Rewrite everything from the line containing "Collapse the selected" down to the line containing "Check Prefer Audio", changing "Streams" to "Tracks" and leaving the rest untouched. Return only those lines.

■ Raw data ■
----

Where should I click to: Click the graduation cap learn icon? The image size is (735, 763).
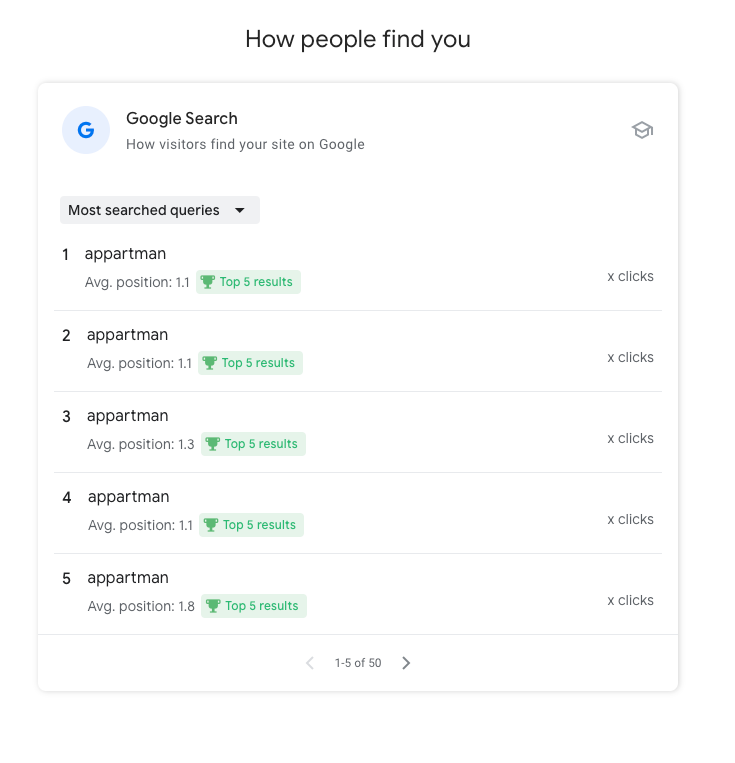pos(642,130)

----

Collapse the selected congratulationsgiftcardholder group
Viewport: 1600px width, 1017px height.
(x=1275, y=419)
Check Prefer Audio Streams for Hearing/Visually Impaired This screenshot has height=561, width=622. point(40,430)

----

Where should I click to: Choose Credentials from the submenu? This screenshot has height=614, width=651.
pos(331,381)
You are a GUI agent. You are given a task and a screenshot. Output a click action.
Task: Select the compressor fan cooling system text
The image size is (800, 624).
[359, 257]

----

■ Finished exercise ■
Collapse the selected congratulationsgiftcardholder group
Viewport: 1600px width, 1017px height.
(x=1275, y=419)
Check Prefer Audio Tracks for Hearing/Visually Impaired This screenshot has height=561, width=622. point(40,430)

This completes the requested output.